From: Jens Axboe <axboe@kernel.dk>
To: Caleb Sander Mateos <csander@purestorage.com>
Cc: io-uring <io-uring@vger.kernel.org>
Subject: Re: [PATCH] io_uring/uring_cmd: be smarter about SQE copying
Date: Tue, 3 Jun 2025 09:11:14 -0600 [thread overview]
Message-ID: <9dd8a125-5d15-4480-a86e-87ee96e238a4@kernel.dk> (raw)
In-Reply-To: <CADUfDZo=mbiz=0wxKSihhw9cxRdj5Uojh=XO0aPxKOZKtEc22A@mail.gmail.com>
On 6/3/25 9:05 AM, Caleb Sander Mateos wrote:
> On Sat, May 31, 2025 at 1:52?PM Jens Axboe <axboe@kernel.dk> wrote:
>>
>> uring_cmd currently copies the SQE unconditionally, which was introduced
>> as a work-around in commit:
>>
>> d6211ebbdaa5 ("io_uring/uring_cmd: unconditionally copy SQEs at prep time")
>>
>> because the checking for whether or not this command may have ->issue()

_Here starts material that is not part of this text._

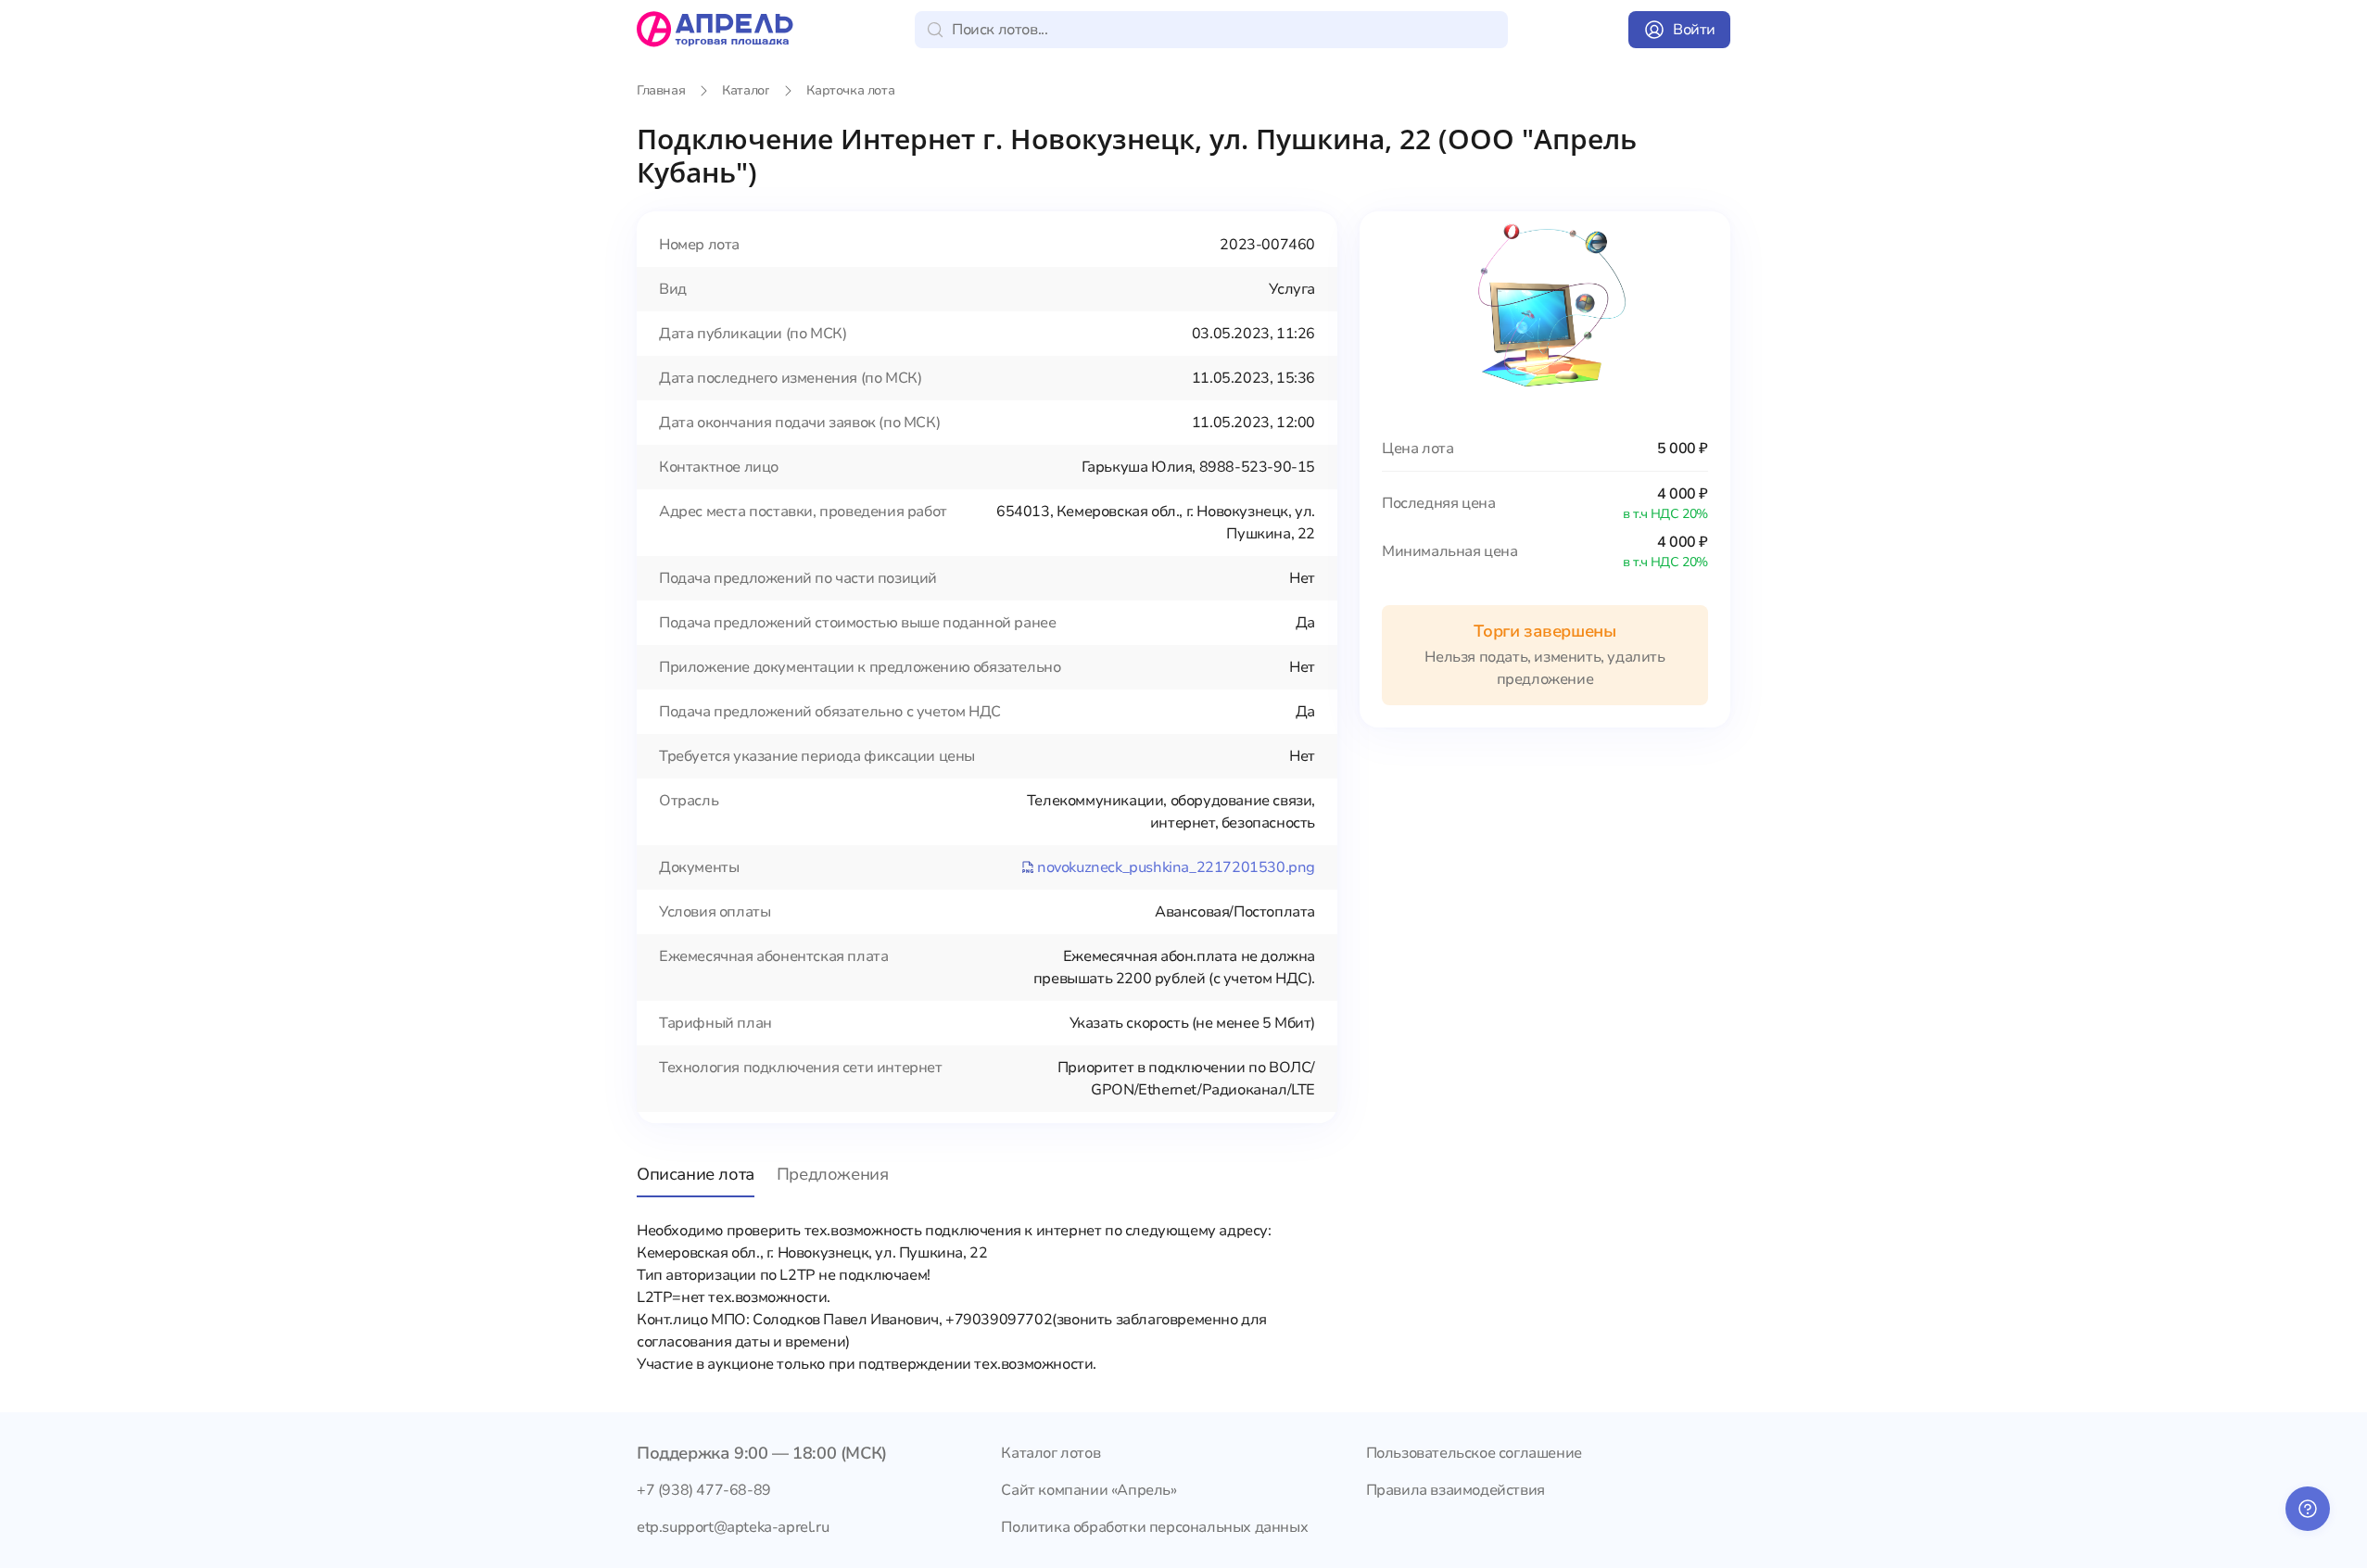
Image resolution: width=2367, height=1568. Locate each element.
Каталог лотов (1050, 1453)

>> called from io-wq wasn't complete. Rectify that, ensuring that if the
>> request is marked explicitly async via REQ_F_FORCE_ASYNC or if it's
>> part of a link chain, then the SQE is copied upfront.
>>
>> Always copying can be costly, particularly when dealing with SQE128
>> rings. But even a normal 64b SQE copy is noticeable at high enough
>> rates.
>>
>> Reported-by: Caleb Sander Mateos <csander@purestorage.com>
>> Signed-off-by: Jens Axboe <axboe@kernel.dk>
>>
>> ---
>>
>> diff --git a/io_uring/uring_cmd.c b/io_uring/uring_cmd.c
>> index 929cad6ee326..cb4b867a2656 100644
>> --- a/io_uring/uring_cmd.c
>> +++ b/io_uring/uring_cmd.c
>> @@ -181,29 +181,42 @@ void io_uring_cmd_done(struct io_uring_cmd *ioucmd, ssize_t ret, u64 res2,
>> }
>> EXPORT_SYMBOL_GPL(io_uring_cmd_done);
>>
>> +static void io_uring_sqe_copy(struct io_kiocb *req, struct io_uring_cmd *ioucmd)
>> +{
>> + struct io_async_cmd *ac = req->async_data;
>> +
>> + if (ioucmd->sqe != ac->sqes) {
>> + memcpy(ac->sqes, ioucmd->sqe, uring_sqe_size(req->ctx));
>> + ioucmd->sqe = ac->sqes;
>> + }
>> +}
>> +
>> static int io_uring_cmd_prep_setup(struct io_kiocb *req,
>> const struct io_uring_sqe *sqe)
>> {
>> struct io_uring_cmd *ioucmd = io_kiocb_to_cmd(req, struct io_uring_cmd);
>> + struct io_ring_ctx *ctx = req->ctx;
>> struct io_async_cmd *ac;
>>
>> /* see io_uring_cmd_get_async_data() */
>> BUILD_BUG_ON(offsetof(struct io_async_cmd, data) != 0);
>>
>> - ac = io_uring_alloc_async_data(&req->ctx->cmd_cache, req);
>> + ac = io_uring_alloc_async_data(&ctx->cmd_cache, req);
>> if (!ac)
>> return -ENOMEM;
>> ac->data.op_data = NULL;
>>
>> /*
>> - * Unconditionally cache the SQE for now - this is only needed for
>> - * requests that go async, but prep handlers must ensure that any
>> - * sqe data is stable beyond prep. Since uring_cmd is special in
>> - * that it doesn't read in per-op data, play it safe and ensure that
>> - * any SQE data is stable beyond prep. This can later get relaxed.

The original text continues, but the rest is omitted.